Task instructions: Rewrite the items below, from the first line through the line containing "coord(757,14)", as a JSON list of strings with one string per line and blank lines omitted. Cover only those lines.

++++ Data shown

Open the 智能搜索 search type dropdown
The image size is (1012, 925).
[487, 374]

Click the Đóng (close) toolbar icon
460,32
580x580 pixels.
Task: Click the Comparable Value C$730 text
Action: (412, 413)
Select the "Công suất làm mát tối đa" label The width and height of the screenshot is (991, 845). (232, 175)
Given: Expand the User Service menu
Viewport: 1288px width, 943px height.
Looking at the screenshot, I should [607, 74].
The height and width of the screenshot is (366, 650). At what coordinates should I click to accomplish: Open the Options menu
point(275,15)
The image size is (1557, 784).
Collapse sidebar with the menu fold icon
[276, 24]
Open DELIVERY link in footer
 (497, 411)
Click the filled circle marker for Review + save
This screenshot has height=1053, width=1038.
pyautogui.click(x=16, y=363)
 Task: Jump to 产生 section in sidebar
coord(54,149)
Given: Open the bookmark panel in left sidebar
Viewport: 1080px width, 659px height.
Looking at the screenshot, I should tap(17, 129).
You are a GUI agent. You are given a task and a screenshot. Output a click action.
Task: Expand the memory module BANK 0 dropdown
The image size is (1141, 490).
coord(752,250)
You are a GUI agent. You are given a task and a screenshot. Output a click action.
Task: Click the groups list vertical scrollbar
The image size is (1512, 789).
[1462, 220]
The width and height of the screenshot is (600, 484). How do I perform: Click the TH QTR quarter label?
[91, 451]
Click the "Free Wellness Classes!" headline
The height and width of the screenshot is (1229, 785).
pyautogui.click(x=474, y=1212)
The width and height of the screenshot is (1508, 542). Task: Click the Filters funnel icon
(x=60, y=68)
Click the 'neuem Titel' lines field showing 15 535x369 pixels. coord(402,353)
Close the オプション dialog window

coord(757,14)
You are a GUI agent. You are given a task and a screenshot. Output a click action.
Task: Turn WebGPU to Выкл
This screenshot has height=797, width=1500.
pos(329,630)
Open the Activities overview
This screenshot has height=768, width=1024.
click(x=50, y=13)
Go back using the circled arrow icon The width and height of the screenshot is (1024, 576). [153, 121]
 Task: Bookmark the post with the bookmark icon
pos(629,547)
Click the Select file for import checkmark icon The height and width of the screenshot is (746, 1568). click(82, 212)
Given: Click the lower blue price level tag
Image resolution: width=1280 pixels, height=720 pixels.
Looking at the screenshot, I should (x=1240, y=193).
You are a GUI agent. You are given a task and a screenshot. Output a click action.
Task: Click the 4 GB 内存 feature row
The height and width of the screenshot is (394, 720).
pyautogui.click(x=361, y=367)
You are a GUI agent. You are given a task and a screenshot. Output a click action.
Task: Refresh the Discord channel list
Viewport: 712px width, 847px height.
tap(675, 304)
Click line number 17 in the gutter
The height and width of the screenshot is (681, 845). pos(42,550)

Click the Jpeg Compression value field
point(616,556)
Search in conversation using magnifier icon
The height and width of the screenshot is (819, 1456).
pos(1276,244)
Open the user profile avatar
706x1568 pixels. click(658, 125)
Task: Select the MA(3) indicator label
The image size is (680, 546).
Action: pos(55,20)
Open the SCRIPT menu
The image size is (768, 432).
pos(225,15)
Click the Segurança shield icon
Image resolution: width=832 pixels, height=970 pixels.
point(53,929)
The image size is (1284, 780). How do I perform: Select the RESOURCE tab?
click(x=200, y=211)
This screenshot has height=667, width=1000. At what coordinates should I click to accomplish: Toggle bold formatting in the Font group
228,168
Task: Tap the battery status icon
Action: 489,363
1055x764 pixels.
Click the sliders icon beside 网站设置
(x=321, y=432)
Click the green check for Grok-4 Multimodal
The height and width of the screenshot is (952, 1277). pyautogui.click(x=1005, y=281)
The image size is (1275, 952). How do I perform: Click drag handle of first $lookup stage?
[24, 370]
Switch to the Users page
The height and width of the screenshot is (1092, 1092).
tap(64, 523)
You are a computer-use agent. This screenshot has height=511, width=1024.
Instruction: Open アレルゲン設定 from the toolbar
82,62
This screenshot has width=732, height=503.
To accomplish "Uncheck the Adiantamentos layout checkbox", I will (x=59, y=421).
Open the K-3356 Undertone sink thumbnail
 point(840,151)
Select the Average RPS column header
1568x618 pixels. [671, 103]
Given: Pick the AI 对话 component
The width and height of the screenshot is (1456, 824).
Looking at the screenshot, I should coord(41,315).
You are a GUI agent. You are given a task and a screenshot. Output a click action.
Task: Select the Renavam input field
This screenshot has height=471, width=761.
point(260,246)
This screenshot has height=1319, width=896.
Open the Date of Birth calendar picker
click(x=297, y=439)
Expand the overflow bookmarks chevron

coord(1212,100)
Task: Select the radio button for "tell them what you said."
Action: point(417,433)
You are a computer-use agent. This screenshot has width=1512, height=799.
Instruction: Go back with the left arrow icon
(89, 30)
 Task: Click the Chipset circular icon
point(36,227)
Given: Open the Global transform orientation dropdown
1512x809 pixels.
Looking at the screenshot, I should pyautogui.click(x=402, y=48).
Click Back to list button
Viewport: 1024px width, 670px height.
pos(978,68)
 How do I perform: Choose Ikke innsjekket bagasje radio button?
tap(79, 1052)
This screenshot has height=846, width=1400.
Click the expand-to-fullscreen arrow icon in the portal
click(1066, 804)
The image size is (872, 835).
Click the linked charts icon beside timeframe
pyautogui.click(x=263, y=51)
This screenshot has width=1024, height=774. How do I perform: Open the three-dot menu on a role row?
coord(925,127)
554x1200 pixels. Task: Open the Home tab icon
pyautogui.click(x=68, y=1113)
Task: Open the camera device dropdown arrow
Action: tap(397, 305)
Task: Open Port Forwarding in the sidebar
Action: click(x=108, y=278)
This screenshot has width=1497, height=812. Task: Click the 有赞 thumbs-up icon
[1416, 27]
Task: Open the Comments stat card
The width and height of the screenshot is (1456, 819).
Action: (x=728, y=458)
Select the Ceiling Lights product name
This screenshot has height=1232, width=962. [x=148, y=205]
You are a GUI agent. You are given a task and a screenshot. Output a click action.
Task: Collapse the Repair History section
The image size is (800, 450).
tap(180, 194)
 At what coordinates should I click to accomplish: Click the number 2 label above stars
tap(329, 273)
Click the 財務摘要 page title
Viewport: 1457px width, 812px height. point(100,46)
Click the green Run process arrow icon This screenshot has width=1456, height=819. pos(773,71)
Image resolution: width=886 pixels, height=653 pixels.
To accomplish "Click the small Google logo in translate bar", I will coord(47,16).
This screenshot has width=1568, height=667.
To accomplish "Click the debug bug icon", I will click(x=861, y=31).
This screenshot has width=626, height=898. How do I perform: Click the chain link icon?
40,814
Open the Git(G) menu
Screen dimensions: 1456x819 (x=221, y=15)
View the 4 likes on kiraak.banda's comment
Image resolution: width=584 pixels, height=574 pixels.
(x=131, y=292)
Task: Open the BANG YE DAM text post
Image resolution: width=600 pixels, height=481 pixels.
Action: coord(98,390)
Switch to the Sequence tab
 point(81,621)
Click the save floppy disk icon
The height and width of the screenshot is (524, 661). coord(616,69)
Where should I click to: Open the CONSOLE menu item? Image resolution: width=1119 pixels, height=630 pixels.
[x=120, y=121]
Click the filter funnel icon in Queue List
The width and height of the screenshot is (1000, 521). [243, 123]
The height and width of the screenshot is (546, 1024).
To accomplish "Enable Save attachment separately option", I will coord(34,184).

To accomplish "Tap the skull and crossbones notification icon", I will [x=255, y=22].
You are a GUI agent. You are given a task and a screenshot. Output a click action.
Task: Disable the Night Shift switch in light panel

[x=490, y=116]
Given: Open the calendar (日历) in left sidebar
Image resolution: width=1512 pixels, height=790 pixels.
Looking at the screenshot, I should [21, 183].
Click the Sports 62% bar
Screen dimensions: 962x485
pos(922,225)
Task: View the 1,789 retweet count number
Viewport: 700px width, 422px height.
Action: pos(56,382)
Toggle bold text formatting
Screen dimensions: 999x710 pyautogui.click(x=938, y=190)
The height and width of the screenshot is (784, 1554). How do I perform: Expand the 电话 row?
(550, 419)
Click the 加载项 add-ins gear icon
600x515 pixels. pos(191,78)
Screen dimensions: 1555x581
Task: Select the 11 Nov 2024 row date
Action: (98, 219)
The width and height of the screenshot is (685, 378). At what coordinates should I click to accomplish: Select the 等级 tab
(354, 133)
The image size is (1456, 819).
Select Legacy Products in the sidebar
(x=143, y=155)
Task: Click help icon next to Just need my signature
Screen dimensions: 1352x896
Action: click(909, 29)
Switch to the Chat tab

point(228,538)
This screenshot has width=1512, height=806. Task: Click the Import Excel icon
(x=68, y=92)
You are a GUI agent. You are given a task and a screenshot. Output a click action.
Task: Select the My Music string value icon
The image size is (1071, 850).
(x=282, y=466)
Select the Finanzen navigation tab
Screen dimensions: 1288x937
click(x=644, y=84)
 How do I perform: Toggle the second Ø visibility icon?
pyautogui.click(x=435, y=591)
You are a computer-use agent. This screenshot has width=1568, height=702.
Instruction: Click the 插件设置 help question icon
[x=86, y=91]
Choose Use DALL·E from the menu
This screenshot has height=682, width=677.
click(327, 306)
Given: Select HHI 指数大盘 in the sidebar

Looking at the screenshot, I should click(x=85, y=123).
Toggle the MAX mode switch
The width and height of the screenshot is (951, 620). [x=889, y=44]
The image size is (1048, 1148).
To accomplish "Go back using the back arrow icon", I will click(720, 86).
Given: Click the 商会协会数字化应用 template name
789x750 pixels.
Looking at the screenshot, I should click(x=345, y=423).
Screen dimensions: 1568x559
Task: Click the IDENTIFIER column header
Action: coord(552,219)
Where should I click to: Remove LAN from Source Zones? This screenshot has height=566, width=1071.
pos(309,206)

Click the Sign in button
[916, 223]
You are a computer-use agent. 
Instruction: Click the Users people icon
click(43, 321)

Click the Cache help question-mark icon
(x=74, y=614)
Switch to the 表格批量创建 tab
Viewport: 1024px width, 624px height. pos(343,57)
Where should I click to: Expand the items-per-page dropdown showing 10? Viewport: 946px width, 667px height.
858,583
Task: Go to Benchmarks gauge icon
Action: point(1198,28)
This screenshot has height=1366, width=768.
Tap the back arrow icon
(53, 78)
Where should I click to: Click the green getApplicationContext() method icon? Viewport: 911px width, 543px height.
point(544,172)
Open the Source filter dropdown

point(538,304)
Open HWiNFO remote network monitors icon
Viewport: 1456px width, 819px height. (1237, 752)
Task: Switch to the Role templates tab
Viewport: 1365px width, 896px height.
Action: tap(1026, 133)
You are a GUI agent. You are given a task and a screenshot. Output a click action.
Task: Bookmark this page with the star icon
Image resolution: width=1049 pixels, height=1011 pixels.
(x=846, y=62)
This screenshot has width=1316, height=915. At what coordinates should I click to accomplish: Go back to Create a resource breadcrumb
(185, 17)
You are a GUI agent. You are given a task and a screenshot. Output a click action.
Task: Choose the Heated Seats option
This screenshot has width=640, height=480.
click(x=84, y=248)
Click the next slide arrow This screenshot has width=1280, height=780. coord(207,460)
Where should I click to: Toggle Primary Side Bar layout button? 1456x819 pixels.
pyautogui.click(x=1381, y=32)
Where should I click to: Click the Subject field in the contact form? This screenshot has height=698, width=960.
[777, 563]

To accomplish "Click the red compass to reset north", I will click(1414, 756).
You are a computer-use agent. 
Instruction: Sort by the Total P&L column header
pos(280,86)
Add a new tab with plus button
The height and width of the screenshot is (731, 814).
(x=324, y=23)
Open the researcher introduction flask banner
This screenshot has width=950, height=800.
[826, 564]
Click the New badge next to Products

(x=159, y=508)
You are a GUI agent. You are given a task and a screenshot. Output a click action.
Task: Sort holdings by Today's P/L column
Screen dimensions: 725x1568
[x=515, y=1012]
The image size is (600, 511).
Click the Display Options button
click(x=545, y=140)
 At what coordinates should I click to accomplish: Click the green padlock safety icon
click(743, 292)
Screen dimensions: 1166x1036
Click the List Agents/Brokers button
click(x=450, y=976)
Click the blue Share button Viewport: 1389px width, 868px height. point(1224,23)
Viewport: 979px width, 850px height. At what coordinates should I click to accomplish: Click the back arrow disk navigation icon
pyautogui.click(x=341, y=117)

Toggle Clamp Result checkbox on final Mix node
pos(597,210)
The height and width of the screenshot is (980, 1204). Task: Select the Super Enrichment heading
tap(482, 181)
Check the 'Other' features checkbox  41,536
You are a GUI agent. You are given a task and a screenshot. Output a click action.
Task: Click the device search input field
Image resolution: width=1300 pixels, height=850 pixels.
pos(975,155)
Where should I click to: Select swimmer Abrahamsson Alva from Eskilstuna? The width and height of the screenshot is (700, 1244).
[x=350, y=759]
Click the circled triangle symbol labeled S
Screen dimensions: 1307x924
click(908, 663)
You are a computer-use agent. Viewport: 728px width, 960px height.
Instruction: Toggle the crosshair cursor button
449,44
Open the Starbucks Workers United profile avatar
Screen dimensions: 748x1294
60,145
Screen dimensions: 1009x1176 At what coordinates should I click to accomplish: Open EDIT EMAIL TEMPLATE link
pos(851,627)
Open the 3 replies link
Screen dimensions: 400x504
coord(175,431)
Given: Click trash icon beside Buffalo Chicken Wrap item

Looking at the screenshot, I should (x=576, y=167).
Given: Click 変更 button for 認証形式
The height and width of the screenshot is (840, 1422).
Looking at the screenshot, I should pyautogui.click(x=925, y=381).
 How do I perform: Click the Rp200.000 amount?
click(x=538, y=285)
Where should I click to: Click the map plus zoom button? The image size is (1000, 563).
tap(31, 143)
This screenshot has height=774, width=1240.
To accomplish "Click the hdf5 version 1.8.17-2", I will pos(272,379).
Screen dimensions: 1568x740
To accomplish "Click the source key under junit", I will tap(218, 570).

++++++++

Solution for this task:
[
  "Open the 智能搜索 search type dropdown",
  "The image size is (1012, 925).",
  "[487, 374]",
  "Click the Đóng (close) toolbar icon",
  "460,32",
  "580x580 pixels.",
  "Task: Click the Comparable Value C$730 text",
  "Action: (412, 413)",
  "Select the \"Công suất làm mát tối đa\" label The width and height of the screenshot is (991, 845). (232, 175)",
  "Given: Expand the User Service menu",
  "Viewport: 1288px width, 943px height.",
  "Looking at the screenshot, I should [607, 74].",
  "The height and width of the screenshot is (366, 650). At what coordinates should I click to accomplish: Open the Options menu",
  "point(275,15)",
  "The image size is (1557, 784).",
  "Collapse sidebar with the menu fold icon",
  "[276, 24]",
  "Open DELIVERY link in footer",
  " (497, 411)",
  "Click the filled circle marker for Review + save",
  "This screenshot has height=1053, width=1038.",
  "pyautogui.click(x=16, y=363)",
  " Task: Jump to 产生 section in sidebar",
  "coord(54,149)",
  "Given: Open the bookmark panel in left sidebar",
  "Viewport: 1080px width, 659px height.",
  "Looking at the screenshot, I should tap(17, 129).",
  "You are a GUI agent. You are given a task and a screenshot. Output a click action.",
  "Task: Expand the memory module BANK 0 dropdown",
  "The image size is (1141, 490).",
  "coord(752,250)",
  "You are a GUI agent. You are given a task and a screenshot. Output a click action.",
  "Task: Click the groups list vertical scrollbar",
  "The image size is (1512, 789).",
  "[1462, 220]",
  "The width and height of the screenshot is (600, 484). How do I perform: Click the TH QTR quarter label?",
  "[91, 451]",
  "Click the \"Free Wellness Classes!\" headline",
  "The height and width of the screenshot is (1229, 785).",
  "pyautogui.click(x=474, y=1212)",
  "The width and height of the screenshot is (1508, 542). Task: Click the Filters funnel icon",
  "(x=60, y=68)",
  "Click the 'neuem Titel' lines field showing 15 535x369 pixels. coord(402,353)",
  "Close the オプション dialog window",
  "coord(757,14)"
]